La communion des saints est un puissant antidote à la distanciation sociale. Dans la prière et dans l’Eucharistie, nous retrouvons tous ceux qui, dans le Christ, forment un seul corps, son Corps mystique, qui est l’Eglise. Soyons tout spécialement unis à ceux qui souffrent dans le monde, que ce soit de la pandémie ou de tant d’autres maux qui affectent l’humanité.
9. Parle avec Dieu
Mais toi, quand tu pries, retire-toi dans ta pièce la plus retirée, ferme la porte, et prie ton Père qui est présent dans le secret ; ton Père qui voit dans le secret te le rendra (Mt 6, 6). Notre isolement forcé crée les conditions idéales pour la prière. Profitons de ces circonstances pour redécouvrir la valeur du silence, du recueillement, du cœur à cœur avec Dieu.

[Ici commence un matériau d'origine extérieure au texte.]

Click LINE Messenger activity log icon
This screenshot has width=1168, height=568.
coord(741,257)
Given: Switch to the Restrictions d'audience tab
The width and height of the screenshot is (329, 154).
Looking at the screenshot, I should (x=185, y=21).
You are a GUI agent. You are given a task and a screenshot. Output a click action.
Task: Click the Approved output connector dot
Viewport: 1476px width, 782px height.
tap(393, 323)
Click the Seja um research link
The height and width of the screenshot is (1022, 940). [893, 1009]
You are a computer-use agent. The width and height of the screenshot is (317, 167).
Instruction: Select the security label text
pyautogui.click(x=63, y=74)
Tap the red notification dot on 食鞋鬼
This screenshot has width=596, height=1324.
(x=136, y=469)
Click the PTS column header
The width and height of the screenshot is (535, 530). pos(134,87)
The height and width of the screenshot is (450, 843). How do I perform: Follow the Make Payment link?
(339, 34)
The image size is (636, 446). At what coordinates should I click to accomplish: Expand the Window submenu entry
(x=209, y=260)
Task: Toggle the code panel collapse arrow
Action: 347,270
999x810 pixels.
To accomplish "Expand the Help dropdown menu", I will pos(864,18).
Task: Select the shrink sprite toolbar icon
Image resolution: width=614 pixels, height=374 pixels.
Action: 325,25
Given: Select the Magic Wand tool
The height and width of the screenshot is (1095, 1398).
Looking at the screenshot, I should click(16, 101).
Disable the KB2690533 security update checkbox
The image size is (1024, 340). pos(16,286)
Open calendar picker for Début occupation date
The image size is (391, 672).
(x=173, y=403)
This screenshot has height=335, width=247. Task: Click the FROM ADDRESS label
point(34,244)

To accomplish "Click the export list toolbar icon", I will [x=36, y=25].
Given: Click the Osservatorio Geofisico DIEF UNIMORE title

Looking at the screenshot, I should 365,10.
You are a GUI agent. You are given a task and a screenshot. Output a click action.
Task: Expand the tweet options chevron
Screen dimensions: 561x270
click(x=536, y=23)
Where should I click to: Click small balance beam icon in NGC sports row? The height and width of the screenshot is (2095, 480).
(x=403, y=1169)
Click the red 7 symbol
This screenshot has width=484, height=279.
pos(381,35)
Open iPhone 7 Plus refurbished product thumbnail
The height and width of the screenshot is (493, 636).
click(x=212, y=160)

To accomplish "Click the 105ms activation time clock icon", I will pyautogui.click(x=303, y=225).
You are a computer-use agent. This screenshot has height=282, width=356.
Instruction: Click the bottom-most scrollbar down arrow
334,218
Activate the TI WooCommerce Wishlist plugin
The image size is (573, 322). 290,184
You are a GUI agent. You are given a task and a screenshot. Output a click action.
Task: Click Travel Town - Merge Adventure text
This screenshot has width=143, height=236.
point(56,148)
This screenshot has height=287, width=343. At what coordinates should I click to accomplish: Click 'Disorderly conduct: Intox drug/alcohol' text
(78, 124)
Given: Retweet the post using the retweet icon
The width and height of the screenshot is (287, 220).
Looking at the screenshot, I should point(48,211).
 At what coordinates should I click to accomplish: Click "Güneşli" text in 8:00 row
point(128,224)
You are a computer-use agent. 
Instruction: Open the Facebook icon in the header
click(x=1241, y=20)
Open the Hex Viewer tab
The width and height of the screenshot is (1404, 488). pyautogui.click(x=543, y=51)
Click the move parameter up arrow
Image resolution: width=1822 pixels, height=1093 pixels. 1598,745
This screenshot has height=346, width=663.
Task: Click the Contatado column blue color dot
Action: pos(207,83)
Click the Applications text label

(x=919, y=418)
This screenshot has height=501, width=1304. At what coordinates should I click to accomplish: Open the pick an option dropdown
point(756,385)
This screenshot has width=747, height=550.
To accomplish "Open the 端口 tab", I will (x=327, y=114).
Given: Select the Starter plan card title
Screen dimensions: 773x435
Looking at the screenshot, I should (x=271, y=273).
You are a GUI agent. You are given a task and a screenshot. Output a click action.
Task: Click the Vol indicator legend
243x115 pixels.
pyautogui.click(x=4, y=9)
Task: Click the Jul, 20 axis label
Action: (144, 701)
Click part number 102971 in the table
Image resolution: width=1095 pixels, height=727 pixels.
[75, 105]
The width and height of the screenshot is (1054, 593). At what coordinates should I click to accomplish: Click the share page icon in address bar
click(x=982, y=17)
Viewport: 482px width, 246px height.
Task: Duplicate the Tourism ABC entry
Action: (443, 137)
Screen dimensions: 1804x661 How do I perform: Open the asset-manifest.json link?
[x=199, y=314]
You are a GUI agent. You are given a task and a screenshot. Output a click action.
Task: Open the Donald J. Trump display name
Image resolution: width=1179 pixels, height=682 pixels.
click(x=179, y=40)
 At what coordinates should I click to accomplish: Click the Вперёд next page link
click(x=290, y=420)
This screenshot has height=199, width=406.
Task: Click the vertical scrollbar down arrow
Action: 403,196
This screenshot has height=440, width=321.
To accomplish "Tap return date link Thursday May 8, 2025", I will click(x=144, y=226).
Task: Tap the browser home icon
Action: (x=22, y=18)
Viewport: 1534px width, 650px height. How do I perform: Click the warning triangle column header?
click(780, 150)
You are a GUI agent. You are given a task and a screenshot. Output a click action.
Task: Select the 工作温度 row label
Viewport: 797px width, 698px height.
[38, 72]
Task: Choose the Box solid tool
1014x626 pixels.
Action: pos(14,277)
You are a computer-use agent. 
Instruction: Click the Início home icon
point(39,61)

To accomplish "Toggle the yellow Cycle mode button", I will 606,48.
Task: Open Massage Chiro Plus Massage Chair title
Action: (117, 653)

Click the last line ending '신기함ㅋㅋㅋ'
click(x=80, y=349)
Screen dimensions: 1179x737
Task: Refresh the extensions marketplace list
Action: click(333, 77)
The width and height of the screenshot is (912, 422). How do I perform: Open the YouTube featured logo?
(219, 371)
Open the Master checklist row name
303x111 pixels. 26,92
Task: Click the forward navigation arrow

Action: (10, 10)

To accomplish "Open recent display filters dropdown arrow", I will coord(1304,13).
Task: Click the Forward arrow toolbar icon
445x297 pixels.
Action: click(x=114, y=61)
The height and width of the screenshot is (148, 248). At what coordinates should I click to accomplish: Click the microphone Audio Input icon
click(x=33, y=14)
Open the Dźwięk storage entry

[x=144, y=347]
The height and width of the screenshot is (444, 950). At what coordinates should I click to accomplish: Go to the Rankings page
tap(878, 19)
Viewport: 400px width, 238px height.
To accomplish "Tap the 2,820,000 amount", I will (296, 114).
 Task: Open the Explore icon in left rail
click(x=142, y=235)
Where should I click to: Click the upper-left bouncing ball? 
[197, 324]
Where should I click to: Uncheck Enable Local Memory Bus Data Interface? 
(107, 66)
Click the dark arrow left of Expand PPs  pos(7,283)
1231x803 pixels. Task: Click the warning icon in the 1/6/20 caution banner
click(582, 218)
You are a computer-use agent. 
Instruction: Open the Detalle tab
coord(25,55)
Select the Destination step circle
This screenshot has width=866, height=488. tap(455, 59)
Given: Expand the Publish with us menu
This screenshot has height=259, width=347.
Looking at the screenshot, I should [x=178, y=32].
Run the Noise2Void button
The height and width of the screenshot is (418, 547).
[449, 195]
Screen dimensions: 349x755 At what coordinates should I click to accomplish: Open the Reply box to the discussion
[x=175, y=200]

10. Mets beaucoup d’amour en tout
Le secret pour donner du relief aux choses les plus humbles, voire les plus humiliantes, c’est d’aimer (saint Josémaria). Le secret pour être libre, c’est d’aimer. Le secret pour colorer la grisaille, c’est d’aimer. Le secret pour vaincre la routine du temps, c’est d’ouvrir une fenêtre à l’éternité, en mettant beaucoup d’amour de Dieu et des autres dans tout ce que nous faisons, spécialement dans ce qui nous coûte. Ainsi (…) rien ne pourra nous séparer de l’amour de Dieu qui est dans le Christ Jésus notre Seigneur (Rm 8, 39).
Stéphane Seminckx est prêtre, Docteur en Médecine et en Théologie. Cet article a fait l’objet d’une petite correction le 13-2-21.